- _WHAT THE EXERCISE ASKS_
Write the next part of the news article about the new computer lab at the library's Foster branch, starting after its final paragraph.

The Capital Area District Library Foster branch, located at the Foster Community Center in Lansing’s east side neighborhood, is getting some sweet new digs. A new computer lab is now available at the library, and it will be utilized to provide STEAM-based education programs for kids and offer access to a number of important services for adults and seniors that require an Internet connection.
The section of the community center where the new lab is located was previously being used by ITEC-Lansing, an organization that helps jumpstarts students in STEAM (science, technology, engineering, art and math) education programs. With ITEC going defunct as a nonprofit in 2019 and leaving its space in the building vacant, CADL sought to prevent this important resource from going to waste by renovating the space and bringing in computers to further much of the same learning goals for local children as ITEC.
“We already knew a lot of that programming and our missions were similar. It’s kind of a continuation of what ITEC was offering in that space,” CADL executive director Scott Duimstra said.
The new computer lab was actually slated to open up to the public in 2020, but was delayed by the coronavirus pandemic. The delay gave CADL extra time to give the space a fresh coat of paint and bring in new desks and computer equipment, including new laptops.
“There are two classrooms. One will have desktop computers and laptops, and the other is kind of an open classroom environment,” Duimstra said. “Right now, we have a drop-in classes where somebody can come in and use the computers and we have after-school STEAM activities for kids.”

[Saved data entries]
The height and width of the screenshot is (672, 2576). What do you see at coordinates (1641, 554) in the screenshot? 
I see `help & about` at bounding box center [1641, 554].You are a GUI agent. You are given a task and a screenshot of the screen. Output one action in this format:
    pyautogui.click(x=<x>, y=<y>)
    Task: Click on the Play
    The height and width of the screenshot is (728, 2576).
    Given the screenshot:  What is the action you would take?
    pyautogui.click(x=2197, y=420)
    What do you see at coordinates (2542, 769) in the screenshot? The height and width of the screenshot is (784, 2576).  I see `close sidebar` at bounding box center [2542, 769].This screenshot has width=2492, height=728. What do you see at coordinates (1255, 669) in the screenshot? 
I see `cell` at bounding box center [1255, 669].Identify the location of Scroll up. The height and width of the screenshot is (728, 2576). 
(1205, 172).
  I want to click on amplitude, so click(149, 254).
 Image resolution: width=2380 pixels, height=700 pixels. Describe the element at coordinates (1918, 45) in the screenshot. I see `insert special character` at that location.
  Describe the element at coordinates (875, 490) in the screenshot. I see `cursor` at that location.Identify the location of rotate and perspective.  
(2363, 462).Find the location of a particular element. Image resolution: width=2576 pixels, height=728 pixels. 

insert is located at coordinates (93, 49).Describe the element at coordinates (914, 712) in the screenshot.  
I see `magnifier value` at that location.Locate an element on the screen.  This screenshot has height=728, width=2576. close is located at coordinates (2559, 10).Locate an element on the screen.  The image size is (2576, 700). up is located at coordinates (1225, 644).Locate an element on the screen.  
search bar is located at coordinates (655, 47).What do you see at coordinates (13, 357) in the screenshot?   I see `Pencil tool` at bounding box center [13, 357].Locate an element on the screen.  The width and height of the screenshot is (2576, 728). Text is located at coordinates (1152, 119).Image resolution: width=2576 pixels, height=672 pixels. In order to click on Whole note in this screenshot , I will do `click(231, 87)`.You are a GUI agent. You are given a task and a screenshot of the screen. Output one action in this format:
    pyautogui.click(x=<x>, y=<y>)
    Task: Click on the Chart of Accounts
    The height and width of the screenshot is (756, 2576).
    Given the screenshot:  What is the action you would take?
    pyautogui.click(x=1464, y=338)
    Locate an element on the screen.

- _EXERCISE RESULT_
Starting in early-2022, the Foster Computer Lab will host numerous themed activities that will cater to younger students. These include nights where kids can meet up to play the popular computer game Minecraft, evenings where escape room games will be set up in the library and, of course, several educational technology programs.
For adults, the Foster Computer Lab will be offering multiple drop-in sessions where people can come use the computers to take care of their online needs, as well receive instructions on how to use different important computer programs. The lab will be collecting feedback from the public as it decides what instructive computer-based classes to schedule for the public.
“I see the Foster Computer Lab as a continuation of ITEC’s work: STEAM-focused programs, not only for the east side of Lansing, but all of Lansing as well. This is open to pretty much everybody in our service area. This classroom will allow us to have creative programs outside of the technology focus as well,” Duimstra said.